───── GEZEIGTER TEXTAUSZUG ─────

Entsinnen wir uns aber hier der Ausführungen in § 10 dieser Schrift, so zeigt sich, daß diese beiden Faktoren unseres Erkennens noch etwas Anderes gemeinsam haben als den Zwang, den sie auf unser Denker ausüben. Sie sind es nämlich, die unsere Vorstellungen wahr machen; das äußere Objekt gibt ihnen eine realistische, die innere Gesetzgebung eine immanente Wahrheit.

An welche Wahrheit denkt KANT hier? Es scheint, an beide. Denn wenn er das, was da Zwang ausübt, Gegenstand nennt, meint er dem Anschein nach realistische, wenn er aber hinzufügt, daß es die Vorstellungen a priori bestimmt, meint er eine immanente Wahrheit.

Hier also haben wir den Übergang, den wir suchen. KANT gibt zunächst dem Wort "Objekt" die zweideutige Definition: "Das, was wahr macht", und dann denkt er nicht, wie es zuvor üblich war, an die realistische, sondern an die immanente Wahrheit.

Was ist nun das, was in einem immanenten Sinn wahr macht und also Objekt heißen müßte? Zunächst wären es die Kategorien, die den inneren Zwang ausübenden Verstandesgesetze (1). Und da die Kategorien bei der Synthesis der Erscheinungselemente ja nur ein Organ der transzendentalen Apperzeption sind, so verdient in letzter Instanz diese, also das Subjekt, den Namen Objekt (2); in der Tat ein etwas schwer faßbarer Gedanke!

§ 46. Hier haben wir das erreicht, was vorhin als unser Teilziel bezeichnet wurde. Die dargelegte neue Bedeutung des Wortes "Objekt" ist mehrfach als die endgültige bei KANT angesehen worden; allein ein eingehenderes Studium der "Deduktion der reinen Verstandesbegriffe" zeigt uns, daß dieselbe zwar nicht gerade falsch, aber einseitig und unvollkommen ist, und daß unsere bisherige Ausführung der Berichtigung und Ergänzung bedarf. An der Stelle der "Kr. d. r. V.", von welcher wir ausgegangen sind, hat KANT sich zu Ungunsten der Deutlichkeit etwas zu kurz ausgedrückt.

Das Objekt oder der Gegenstand wird von KANT beschrieben als ein X, das den Erscheinungen "korrespondiert" und das "für uns nichts ist" (Deduktion, A, Abschnitt II 3 Absatz 5). Von der transzendentalen Apperzeption aber läßt sich doch kaum sagen, sie sei für uns Nichts, denn sonst könnte KANT sie nicht in seine Erfahrungstheorie einführen, und noch weniger kann sie den Erscheinungen korrespondieren, weil sie ihnen nicht ähnlich ist. Weiterhin (ebd. vorletzter Absatz) heißt es, die Kategorien (Begriffe oder Regeln des Verstandes) "bestimmen der Anschauung einen Gegenstand". Dieser Ausdruck wäre doch außerordentlich geschraubt, wenn die Kategorien selbst das Objekt der Anschauung wären. Und wären sie das, wie könnte KANT sie (Deduktion, A, § 22) als die Begriffe bezeichnen, "dadurch überhaupt ein Gegenstand gedacht wird?" Sollen sie etwa Gegenstand sein und sich selbst als solchen denken?

───── BEREITGESTELLTE DATEN ─────

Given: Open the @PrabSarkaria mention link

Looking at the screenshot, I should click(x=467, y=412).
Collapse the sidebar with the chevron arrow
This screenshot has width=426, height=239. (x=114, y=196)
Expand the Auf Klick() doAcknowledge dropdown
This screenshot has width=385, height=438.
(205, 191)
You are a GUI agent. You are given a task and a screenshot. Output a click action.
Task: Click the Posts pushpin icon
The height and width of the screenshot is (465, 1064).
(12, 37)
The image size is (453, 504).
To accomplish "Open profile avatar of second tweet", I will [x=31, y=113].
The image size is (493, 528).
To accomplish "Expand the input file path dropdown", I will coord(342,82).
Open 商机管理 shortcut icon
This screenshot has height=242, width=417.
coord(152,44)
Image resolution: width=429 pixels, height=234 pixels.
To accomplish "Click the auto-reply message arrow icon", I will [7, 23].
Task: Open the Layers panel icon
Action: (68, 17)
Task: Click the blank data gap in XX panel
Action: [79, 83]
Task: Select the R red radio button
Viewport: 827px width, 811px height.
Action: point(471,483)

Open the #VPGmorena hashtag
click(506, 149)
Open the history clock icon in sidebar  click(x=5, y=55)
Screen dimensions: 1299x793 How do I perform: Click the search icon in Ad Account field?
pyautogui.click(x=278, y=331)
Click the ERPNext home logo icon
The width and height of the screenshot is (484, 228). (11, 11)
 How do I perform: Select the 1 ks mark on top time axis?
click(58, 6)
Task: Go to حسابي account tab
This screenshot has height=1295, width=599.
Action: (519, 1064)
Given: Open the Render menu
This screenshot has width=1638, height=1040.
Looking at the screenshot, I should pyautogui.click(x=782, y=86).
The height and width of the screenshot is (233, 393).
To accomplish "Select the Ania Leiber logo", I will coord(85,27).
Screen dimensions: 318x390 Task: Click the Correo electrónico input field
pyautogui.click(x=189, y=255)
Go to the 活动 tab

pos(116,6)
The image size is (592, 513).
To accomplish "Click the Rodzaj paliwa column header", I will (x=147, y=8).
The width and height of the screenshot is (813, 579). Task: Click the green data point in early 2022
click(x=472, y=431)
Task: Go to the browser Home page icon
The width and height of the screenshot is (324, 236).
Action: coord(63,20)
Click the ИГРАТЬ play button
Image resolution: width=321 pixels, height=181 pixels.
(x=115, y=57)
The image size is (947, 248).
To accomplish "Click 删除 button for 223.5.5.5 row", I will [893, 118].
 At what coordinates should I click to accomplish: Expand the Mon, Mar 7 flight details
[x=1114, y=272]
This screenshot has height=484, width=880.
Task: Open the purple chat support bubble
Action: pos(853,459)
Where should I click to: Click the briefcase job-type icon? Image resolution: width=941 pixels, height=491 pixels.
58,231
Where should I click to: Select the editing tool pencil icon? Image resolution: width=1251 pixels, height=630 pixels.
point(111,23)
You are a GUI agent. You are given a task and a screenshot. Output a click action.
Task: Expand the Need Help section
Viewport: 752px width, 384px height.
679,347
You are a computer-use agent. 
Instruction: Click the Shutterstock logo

─────

SCHRIFTLICHE AUFGABE 1: Gib aus dem Textauszug über den Objektbegriff bei KANT den Abschnitt von „Das Objekt oder“ bis einschließlich „als solchen denken?“ wortgetreu aus.
SCHRIFTLICHE AUFGABE 2:
Beantworte zum Textauszug über den Objektbegriff bei KANT kurz:
(a) Welche Art von Wahrheit gibt das äußere Objekt unseren Vorstellungen?
(b) Welche zweideutige Definition gibt KANT dem Wort „Objekt“ zunächst?
(c) In welchem Paragraphen der Deduktion (A) bezeichnet KANT die Kategorien als die Begriffe, „dadurch überhaupt ein Gegenstand gedacht wird“?
Die Datensätze werden hierfür nicht gebraucht.

RICHTIGE AUSGABE 1:
Das Objekt oder der Gegenstand wird von KANT beschrieben als ein X, das den Erscheinungen "korrespondiert" und das "für uns nichts ist" (Deduktion, A, Abschnitt II 3 Absatz 5). Von der transzendentalen Apperzeption aber läßt sich doch kaum sagen, sie sei für uns Nichts, denn sonst könnte KANT sie nicht in seine Erfahrungstheorie einführen, und noch weniger kann sie den Erscheinungen korrespondieren, weil sie ihnen nicht ähnlich ist. Weiterhin (ebd. vorletzter Absatz) heißt es, die Kategorien (Begriffe oder Regeln des Verstandes) "bestimmen der Anschauung einen Gegenstand". Dieser Ausdruck wäre doch außerordentlich geschraubt, wenn die Kategorien selbst das Objekt der Anschauung wären. Und wären sie das, wie könnte KANT sie (Deduktion, A, § 22) als die Begriffe bezeichnen, "dadurch überhaupt ein Gegenstand gedacht wird?" Sollen sie etwa Gegenstand sein und sich selbst als solchen denken?

RICHTIGE AUSGABE 2:
(a) Eine realistische Wahrheit.
(b) „Das, was wahr macht“.
(c) In § 22.